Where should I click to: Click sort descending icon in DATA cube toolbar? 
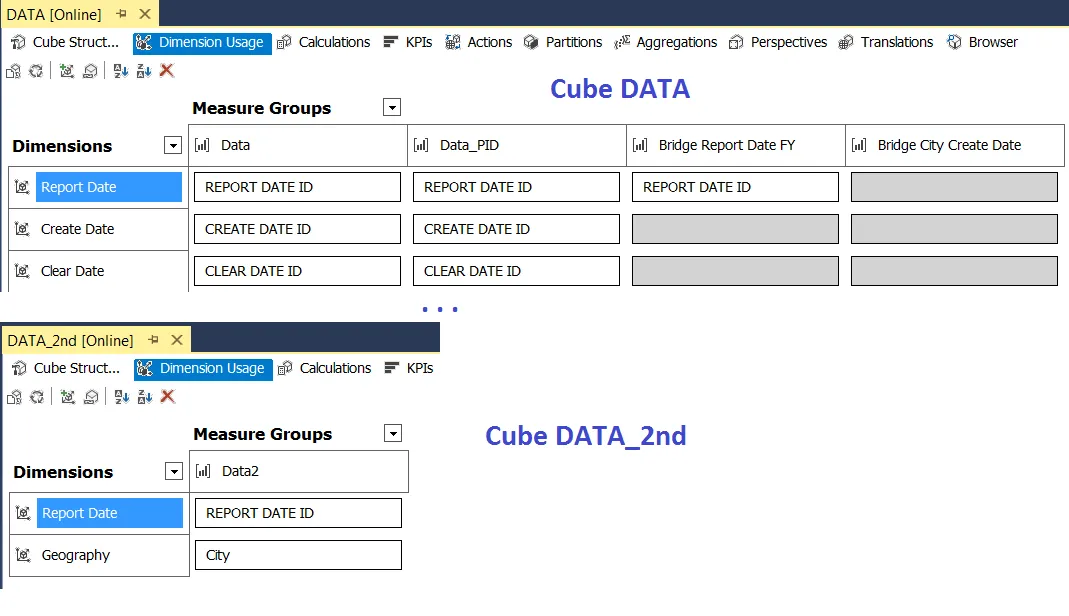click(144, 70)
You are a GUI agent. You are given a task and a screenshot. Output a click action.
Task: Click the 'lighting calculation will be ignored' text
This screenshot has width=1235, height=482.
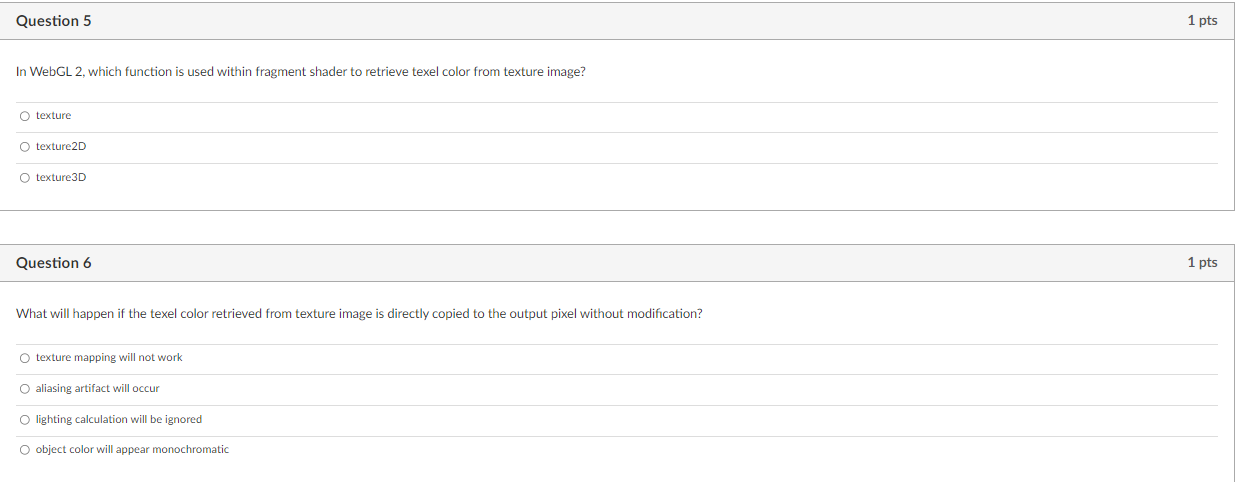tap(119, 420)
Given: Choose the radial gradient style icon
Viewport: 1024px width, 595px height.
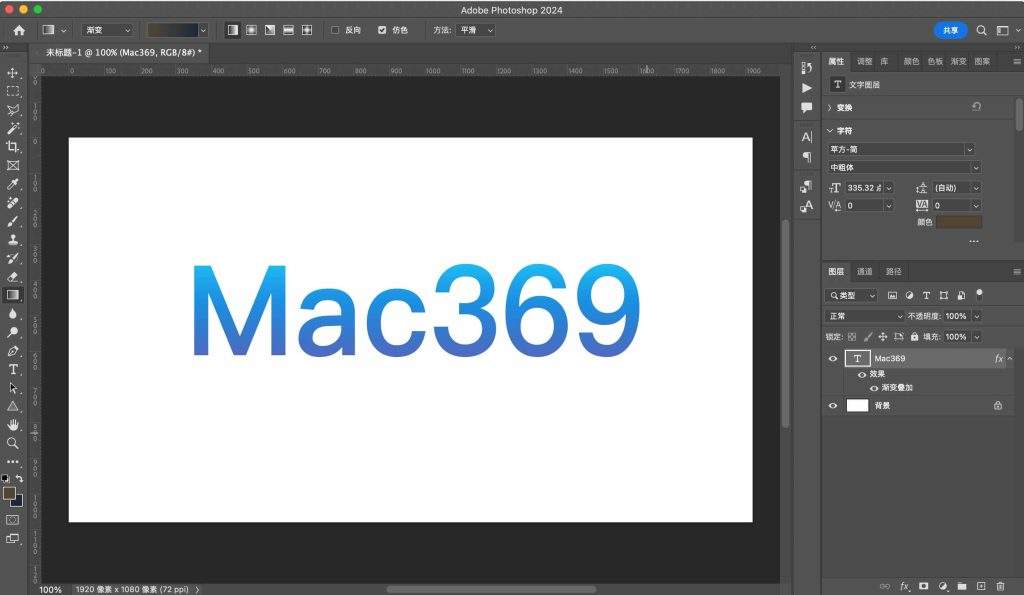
☆ ☆ ☆ ☆
→ WORK INSTRUCTIONS
Reproduce the lines of the listing exactly, starting at the one that contains "You are a GUI" and continuing through the final line, but leave out the pictures.

→ TASK RESULT
You are a GUI agent. You are given a task and a screenshot. Output a click action.
Task: Click the 'lighting calculation will be ignored' text
This screenshot has width=1235, height=482.
tap(119, 420)
Given: Choose the radial gradient style icon
Viewport: 1024px width, 595px height.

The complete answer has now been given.